**Selected extract**
# # # #

I think std.experimental.algorithm.groupBy is one option. To postpone thing.

January 26, 2015
I also found the behaviour confusing given the name. I like ChunkBy.
January 26, 2015
On 1/26/15 10:11 AM, H. S. Teoh via Digitalmars-d wrote:
> On Mon, Jan 26, 2015 at 02:50:16PM -0300, Ary Borenszweig via Digitalmars-d wrote:
>> On 1/26/15 2:34 PM, Andrei Alexandrescu wrote:
>>>> On Mon, Jan 26, 2015 at 11:26:04AM +0000, bearophile via Digitalmars-d
>>>> wrote:
>>>>> Russel Winder:
>>>>>
>>>>>> but is it's name "group by" as understood by the rest of the world?
>>>>>
>>>>> Nope...
> [...]
>>> My suggestion was to keep the name but change the code of your
>>> groupBy implementation to return tuple(key, lazyValues) instead of
>>> just lazyValues. That needs to happen only for binary predicates;
>>> unary predicates will all have alternating true/false keys.
>
> Huh, what? I think there's some misunderstanding here. The unary version
> of the current groupBy translates to a binary predicate:
>
> 	groupBy!(a => a.field)
>
> is equivalent to:
>
> 	groupBy!((a, b) => a.field == b.field)
>
> I don't see how this has anything to do with alternating keys.

Here's how. Basically the binary-predicate version has only Boolean keys that may be false or true. They will alternate because it's the change that triggers creation of a new group. In this example:

[293, 453, 600, 929, 339, 812, 222, 680, 529, 768]
    .groupBy!((a, b) => (a & 3) == (b & 3))

the groupBy function has no information about the result of a & 3. All it "sees" is the result of the predicate: true, false, true, false...

# # # #

**Data**
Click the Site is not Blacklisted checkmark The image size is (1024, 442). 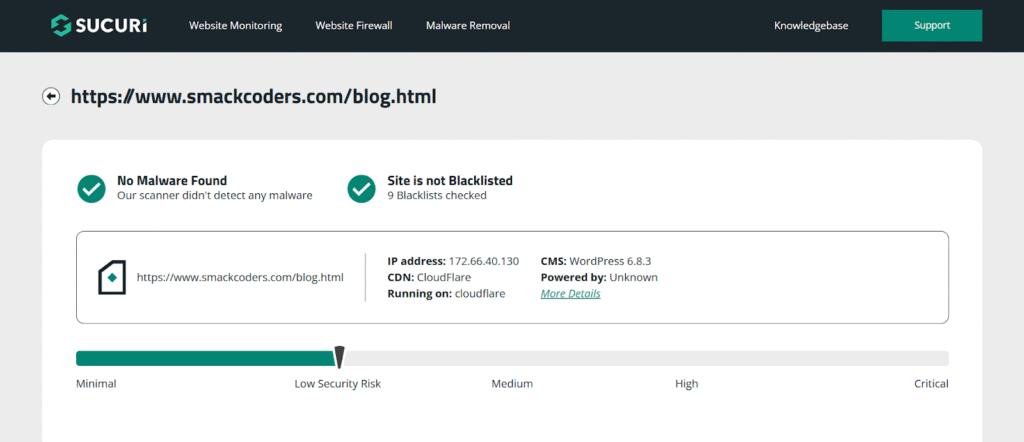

# # # #

**Problem requirements**
Can you rewrite the groupBy discussion starting at "Here's how. Basically" and ending at "b) => (a & 3) == (b & 3))", with "Boolean" changed to "bool"? The data has no connection to the groupBy discussion.

**Expected answer**
Here's how. Basically the binary-predicate version has only bool keys that may be false or true. They will alternate because it's the change that triggers creation of a new group. In this example:

[293, 453, 600, 929, 339, 812, 222, 680, 529, 768]
    .groupBy!((a, b) => (a & 3) == (b & 3))